Text Mining and Sentiment Analysis of SuperBowl LII

Sentiment Analysis of Tweets from SuperBowl LII

Do you own a business and wonder what people aka customers are saying about your company?  Using text mining and sentiment analysis enables you to uncover the words your customers are using and the positive or negative sentiment of those words.  Text mining involves taking text from any source and breaking it down into the core words.   Sentiment analysis then applies the score to the words from -1 (the worst sentiment) to 0 (neutral sentiment) to 1 (highest positive sentiment).  The scores of all the words found create the overall sentiment for that encounter.

To show this in action, I ran sentiment analysis on Tweets the day after SuperBowl LII (2/5/2018).  In one example, someone tweeted “Congratulations Philadelphia SuperBowl champions”.  The word champion has a positive sentiment and has a positive sentiment score of  .70.  When you take all of the words in an example and score them you get the total sentiment for that tweet.  For example, someone could write “Eagle Qback was on fire it to Win the SBowl”.  In this example, the context is positive, however, the use of “fire” will bring the sentiment score down.  You can apply this to twitter, facebook or other social media sites.  In addition, if you apply this to your internal operations such as customer service notes you can find the sentiment of what you customers are telling your reps.

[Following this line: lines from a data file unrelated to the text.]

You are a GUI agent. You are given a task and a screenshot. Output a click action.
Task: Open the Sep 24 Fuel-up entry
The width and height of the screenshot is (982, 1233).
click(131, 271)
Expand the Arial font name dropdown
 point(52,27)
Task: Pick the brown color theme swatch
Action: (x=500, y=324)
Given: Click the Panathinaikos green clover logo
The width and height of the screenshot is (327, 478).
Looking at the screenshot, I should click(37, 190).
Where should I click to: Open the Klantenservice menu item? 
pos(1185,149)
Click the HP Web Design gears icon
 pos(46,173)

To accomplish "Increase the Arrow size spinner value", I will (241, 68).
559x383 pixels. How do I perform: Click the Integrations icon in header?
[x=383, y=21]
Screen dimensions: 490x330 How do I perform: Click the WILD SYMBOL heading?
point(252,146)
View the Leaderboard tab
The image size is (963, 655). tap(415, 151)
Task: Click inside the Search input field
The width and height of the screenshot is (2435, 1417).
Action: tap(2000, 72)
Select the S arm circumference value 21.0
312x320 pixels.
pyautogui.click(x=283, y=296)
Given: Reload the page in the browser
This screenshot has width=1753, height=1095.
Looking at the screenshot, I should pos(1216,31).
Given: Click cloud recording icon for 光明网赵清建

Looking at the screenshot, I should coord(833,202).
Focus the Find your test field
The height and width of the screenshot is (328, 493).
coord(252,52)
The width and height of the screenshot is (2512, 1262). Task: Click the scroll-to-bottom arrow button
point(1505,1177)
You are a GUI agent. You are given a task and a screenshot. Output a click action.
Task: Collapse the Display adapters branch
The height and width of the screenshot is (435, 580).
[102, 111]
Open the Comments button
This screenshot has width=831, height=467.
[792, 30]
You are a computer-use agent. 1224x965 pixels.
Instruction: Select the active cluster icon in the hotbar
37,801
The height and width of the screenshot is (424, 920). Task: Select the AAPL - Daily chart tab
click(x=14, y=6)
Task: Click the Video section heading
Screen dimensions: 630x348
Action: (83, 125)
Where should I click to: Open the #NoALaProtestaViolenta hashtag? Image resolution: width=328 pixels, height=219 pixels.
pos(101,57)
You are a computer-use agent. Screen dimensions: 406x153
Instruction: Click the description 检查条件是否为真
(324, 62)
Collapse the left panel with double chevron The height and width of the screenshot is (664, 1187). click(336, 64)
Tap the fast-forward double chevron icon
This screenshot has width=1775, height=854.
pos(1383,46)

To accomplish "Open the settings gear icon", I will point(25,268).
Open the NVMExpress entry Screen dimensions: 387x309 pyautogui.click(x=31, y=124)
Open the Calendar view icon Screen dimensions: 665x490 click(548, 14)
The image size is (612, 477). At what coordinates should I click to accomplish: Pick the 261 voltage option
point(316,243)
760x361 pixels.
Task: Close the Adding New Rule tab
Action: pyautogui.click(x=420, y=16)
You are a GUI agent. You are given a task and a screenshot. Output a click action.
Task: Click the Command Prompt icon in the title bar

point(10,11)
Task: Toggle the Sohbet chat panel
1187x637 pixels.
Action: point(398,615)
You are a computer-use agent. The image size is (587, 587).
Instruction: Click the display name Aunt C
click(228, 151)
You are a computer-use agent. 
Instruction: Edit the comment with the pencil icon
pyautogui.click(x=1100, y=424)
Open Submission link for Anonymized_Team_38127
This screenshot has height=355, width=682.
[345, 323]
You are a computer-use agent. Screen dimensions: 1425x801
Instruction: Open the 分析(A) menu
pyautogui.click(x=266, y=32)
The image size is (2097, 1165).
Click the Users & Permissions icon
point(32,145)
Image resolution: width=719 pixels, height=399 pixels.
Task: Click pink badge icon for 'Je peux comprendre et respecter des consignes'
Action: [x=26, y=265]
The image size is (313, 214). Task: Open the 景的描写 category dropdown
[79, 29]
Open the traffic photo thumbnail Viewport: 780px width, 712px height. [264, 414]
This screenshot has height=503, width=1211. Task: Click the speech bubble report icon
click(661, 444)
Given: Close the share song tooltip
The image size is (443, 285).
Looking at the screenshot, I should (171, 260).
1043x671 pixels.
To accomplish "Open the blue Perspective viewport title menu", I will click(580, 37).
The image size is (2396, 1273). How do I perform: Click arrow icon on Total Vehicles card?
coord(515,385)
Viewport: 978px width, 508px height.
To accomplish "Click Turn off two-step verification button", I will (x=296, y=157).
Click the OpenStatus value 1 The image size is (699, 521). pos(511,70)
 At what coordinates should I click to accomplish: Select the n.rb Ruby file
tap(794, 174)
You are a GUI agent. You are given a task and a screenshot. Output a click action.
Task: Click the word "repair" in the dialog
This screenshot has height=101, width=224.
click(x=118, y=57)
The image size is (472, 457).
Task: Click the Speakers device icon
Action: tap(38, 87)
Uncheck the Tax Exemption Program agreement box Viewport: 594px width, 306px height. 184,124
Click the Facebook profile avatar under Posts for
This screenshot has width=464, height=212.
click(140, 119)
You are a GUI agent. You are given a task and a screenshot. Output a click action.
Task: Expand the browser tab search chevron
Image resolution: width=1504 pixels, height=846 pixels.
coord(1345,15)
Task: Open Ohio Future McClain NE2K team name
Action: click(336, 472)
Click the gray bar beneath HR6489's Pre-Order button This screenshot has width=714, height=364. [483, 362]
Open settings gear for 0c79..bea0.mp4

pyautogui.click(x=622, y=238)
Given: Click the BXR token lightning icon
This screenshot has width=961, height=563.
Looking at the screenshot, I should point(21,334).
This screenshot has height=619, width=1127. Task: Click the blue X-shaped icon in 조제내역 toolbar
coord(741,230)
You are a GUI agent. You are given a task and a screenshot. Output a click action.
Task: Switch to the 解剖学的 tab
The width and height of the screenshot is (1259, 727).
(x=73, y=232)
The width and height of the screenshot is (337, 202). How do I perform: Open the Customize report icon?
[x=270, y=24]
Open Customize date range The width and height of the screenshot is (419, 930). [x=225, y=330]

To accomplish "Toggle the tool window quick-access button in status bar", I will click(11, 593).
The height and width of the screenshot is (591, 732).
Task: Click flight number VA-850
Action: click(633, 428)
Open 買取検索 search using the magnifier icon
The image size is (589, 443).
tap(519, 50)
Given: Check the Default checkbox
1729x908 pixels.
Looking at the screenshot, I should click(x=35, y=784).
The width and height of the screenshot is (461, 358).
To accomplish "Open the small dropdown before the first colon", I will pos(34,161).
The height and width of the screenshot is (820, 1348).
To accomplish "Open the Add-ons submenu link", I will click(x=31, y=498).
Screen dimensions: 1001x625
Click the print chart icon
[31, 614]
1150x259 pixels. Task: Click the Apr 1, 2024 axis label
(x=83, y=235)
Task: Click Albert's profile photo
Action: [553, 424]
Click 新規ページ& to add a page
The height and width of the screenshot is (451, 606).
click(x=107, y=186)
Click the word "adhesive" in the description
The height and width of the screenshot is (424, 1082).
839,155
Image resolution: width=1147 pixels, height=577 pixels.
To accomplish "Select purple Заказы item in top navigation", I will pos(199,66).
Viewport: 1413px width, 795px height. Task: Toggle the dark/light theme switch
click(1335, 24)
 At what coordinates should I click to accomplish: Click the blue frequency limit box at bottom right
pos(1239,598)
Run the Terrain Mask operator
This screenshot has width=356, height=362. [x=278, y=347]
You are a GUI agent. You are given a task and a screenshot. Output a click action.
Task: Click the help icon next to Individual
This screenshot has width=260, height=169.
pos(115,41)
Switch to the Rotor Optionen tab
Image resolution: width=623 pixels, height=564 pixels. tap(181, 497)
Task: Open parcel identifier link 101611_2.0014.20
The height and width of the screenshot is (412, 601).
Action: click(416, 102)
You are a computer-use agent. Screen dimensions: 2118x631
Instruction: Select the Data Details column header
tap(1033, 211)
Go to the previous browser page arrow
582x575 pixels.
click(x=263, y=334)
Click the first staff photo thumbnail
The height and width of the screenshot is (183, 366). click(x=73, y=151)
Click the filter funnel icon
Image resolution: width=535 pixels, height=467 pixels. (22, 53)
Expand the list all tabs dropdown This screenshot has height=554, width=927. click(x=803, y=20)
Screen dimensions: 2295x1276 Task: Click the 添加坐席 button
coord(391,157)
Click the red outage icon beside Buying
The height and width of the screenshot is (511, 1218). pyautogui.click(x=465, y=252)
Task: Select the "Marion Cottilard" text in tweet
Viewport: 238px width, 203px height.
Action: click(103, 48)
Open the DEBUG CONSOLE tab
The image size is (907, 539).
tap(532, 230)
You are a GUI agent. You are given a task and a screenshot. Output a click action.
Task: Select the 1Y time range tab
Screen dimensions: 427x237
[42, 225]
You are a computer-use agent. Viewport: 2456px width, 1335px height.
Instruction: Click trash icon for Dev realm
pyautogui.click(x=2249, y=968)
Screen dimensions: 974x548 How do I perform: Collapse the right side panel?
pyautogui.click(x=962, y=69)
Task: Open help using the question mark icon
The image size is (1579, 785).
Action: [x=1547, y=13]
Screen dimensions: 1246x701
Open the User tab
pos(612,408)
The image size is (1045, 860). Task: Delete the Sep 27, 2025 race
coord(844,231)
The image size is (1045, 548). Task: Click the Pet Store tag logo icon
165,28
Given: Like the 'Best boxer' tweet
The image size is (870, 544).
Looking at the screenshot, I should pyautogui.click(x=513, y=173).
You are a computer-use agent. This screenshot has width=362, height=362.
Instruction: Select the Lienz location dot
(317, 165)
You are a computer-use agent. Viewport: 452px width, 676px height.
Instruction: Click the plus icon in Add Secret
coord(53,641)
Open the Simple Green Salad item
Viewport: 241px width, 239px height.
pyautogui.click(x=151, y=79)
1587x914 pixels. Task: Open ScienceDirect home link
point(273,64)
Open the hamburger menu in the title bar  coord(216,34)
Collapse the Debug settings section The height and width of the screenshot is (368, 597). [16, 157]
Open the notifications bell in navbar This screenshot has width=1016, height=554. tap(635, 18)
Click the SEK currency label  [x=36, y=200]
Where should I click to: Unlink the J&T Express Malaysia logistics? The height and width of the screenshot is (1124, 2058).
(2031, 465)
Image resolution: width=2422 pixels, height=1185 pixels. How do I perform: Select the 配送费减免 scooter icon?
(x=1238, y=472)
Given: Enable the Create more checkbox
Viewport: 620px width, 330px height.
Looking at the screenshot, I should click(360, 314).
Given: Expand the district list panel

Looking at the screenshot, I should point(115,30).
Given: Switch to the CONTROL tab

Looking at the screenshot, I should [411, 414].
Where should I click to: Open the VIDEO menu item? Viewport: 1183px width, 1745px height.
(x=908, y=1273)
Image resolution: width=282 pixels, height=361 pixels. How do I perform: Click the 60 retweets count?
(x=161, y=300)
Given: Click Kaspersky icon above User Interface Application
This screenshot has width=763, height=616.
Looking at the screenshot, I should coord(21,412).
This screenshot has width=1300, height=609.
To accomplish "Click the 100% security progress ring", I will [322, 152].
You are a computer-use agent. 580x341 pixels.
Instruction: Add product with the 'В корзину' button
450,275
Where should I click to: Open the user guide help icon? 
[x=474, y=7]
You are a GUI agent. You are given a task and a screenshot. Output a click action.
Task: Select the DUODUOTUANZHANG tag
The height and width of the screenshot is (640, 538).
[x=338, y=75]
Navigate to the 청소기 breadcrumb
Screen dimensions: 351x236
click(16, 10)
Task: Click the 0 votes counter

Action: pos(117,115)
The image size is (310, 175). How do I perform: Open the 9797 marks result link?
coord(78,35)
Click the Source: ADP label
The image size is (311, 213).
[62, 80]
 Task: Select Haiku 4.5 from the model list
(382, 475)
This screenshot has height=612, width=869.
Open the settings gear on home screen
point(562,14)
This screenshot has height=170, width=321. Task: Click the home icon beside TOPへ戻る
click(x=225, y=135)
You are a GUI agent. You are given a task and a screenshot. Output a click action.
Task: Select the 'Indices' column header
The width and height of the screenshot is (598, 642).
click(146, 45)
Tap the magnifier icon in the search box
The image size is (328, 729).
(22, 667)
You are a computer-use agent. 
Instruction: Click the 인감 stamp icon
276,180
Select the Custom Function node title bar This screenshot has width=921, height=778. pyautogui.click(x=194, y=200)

Here are some examples that show the distribution of sentiment for various topics.  I used RapidMiner and the Twitter connector to get 1000 Tweets on the word SuperBowl and the words halftime show.

Using the word SuperBowl, I found the following distribution of tweets.  The frequency of the score is on the y-axis and the sentiment score is on the x-axis.  This shows most tweets about 240, are neutral between -.05 and .05.  There were slightly more positive tweets from .05 to 2.0.  However, overall there were more tweets with negative sentiment in this sample.

Sentiment Analysis

For the next example, I wanted to see what people were saying about the halftime show.  Using Sentiment Analysis and Text Mining we can see that most people tweeting about the halftime show were more positive in their tweets than negative.  With over 325 of the 1000 scoring between .07 and .12.

Text Mining and Sentiment Analysis

Applying Sentiment Analysis to Your Business

As you can see from the examples above.  I was able to quickly query Twitter and determine what the customers of the SuperBowl were spreading on social media.  In an organization, you can apply the same techniques to monitor what your customers are saying about your brand.  In addition, in any applications where you store text data such as claims or customer support.  You can mine the text to find the common words that are being entered into the system.  Then apply sentiment analysis to see what your team is recording from your customers.